* **WHAT YOU ARE ASKED TO DO**
Which lines in the data below contain the word "target"? Copy each of them.

Stored entries
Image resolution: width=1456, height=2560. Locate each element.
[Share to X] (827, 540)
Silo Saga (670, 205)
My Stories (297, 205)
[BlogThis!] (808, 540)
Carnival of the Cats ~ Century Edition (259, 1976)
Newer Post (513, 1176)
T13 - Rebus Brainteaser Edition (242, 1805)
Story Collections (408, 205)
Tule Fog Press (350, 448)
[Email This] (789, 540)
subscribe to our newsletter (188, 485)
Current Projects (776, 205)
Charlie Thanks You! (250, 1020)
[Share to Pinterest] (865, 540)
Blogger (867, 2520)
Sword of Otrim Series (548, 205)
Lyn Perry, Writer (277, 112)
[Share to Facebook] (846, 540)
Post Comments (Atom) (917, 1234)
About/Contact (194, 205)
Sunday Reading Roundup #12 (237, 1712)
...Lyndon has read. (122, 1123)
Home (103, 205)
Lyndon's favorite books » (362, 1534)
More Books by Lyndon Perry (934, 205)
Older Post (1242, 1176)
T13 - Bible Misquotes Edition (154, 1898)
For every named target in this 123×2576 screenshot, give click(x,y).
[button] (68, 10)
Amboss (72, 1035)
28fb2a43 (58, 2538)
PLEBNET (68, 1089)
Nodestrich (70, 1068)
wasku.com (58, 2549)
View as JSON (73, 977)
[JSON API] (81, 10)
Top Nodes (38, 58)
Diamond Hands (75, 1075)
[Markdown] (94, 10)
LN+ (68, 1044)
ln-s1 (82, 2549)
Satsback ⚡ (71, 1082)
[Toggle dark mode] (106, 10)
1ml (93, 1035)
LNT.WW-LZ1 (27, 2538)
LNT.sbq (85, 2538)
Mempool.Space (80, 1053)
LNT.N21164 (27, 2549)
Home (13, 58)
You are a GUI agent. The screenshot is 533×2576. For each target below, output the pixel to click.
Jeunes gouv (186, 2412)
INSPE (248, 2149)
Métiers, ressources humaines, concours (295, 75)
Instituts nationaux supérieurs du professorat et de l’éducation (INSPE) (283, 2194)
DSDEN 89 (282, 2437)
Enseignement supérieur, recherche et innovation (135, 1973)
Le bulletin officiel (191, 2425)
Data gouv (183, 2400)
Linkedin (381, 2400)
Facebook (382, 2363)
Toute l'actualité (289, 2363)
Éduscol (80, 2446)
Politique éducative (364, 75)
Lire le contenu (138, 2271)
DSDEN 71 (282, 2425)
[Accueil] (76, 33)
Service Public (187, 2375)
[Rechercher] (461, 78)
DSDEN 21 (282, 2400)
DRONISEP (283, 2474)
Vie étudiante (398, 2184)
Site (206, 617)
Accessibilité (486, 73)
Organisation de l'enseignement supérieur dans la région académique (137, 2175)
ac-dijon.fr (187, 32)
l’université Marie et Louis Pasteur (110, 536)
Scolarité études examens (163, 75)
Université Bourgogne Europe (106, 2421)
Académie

* **ANSWER SPACE**
For every named target in this 123×2576 screenshot, give click(x,y).
You are a GUI agent. The screenshot is 533×2576. For each target below, output the pixel to click.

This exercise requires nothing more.